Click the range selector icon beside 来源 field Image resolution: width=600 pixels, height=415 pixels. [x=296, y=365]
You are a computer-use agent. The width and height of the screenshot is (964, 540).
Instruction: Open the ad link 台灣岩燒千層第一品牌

○ ○ ○ ○ ○

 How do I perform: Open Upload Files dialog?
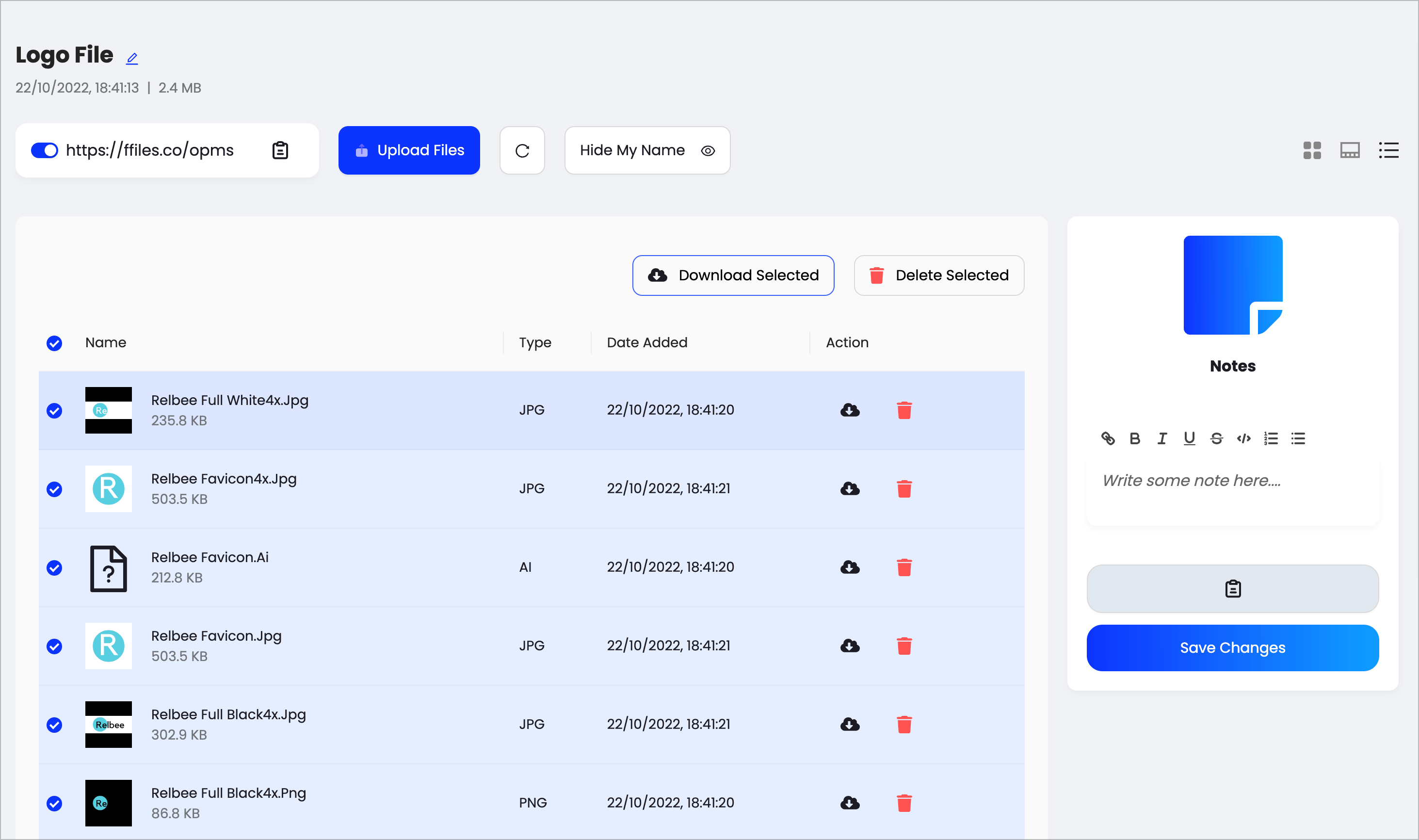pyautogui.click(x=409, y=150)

○ ○ ○ ○ ○

*WORK ORDER:*
Since only part of the listing is wanted, copy exactly the lines from the one holding "Click the range" to the one holding "Instruction: Open the ad link 台灣岩燒千層第一品牌", both included.

*TASK RESPONSE:*
Click the range selector icon beside 来源 field Image resolution: width=600 pixels, height=415 pixels. [x=296, y=365]
You are a computer-use agent. The width and height of the screenshot is (964, 540).
Instruction: Open the ad link 台灣岩燒千層第一品牌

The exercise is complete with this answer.